:: PROVIDED RECORDS ::

= Beginning of Section =

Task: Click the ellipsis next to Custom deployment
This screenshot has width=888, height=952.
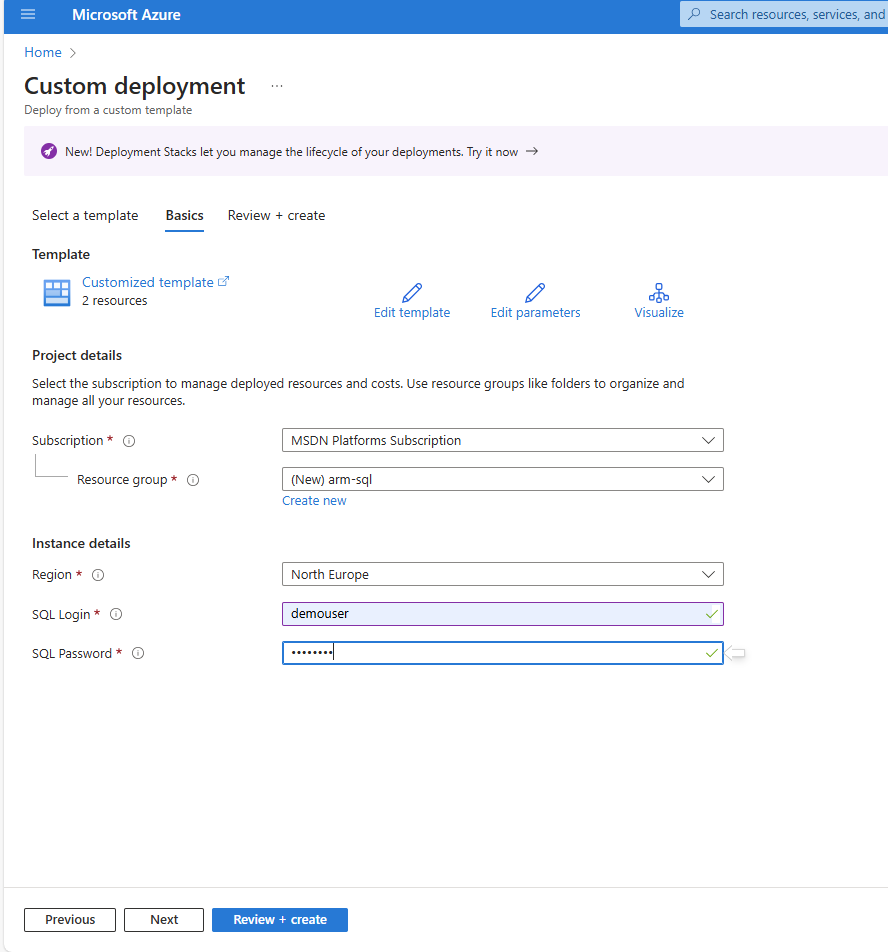Action: tap(277, 87)
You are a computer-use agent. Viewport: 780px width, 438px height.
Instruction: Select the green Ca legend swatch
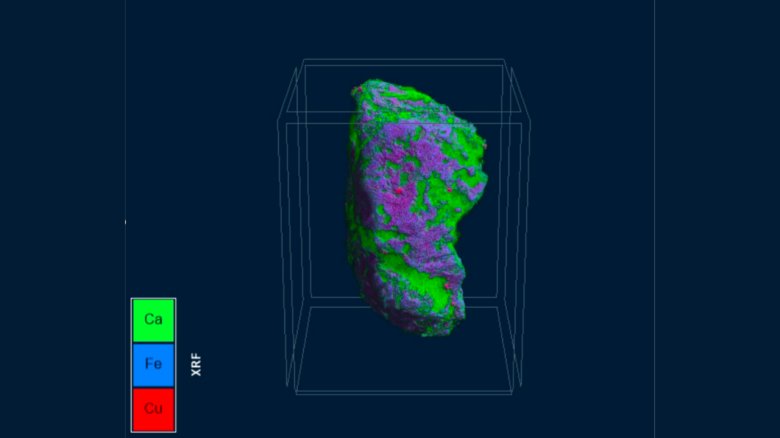coord(153,320)
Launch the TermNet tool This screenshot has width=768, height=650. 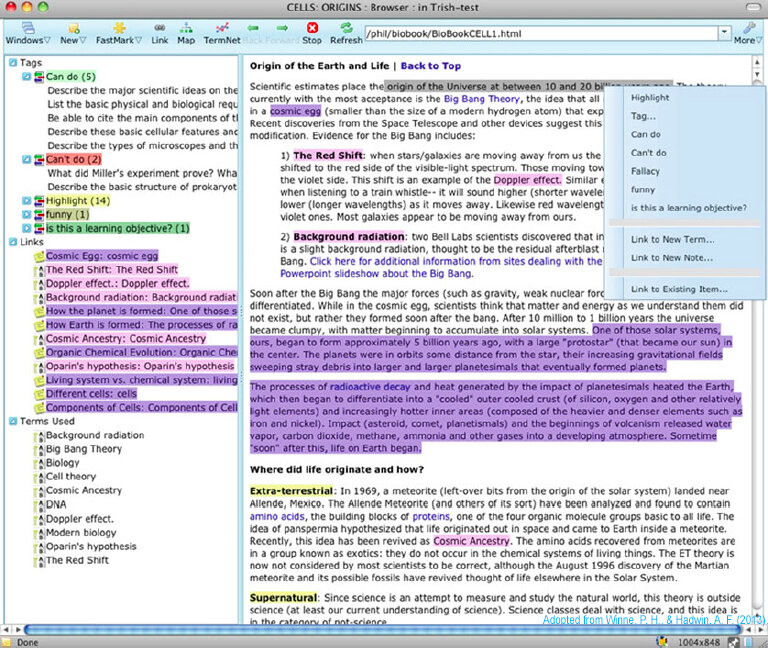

= End of Section =

:: EXERCISE BRIEF ::
A word-for-word copy of the material is required; pictures stay out of it.

:: SOLVED PROBLEM ::
Task: Click the ellipsis next to Custom deployment
This screenshot has width=888, height=952.
Action: tap(277, 87)
You are a computer-use agent. Viewport: 780px width, 438px height.
Instruction: Select the green Ca legend swatch
coord(153,320)
Launch the TermNet tool This screenshot has width=768, height=650. 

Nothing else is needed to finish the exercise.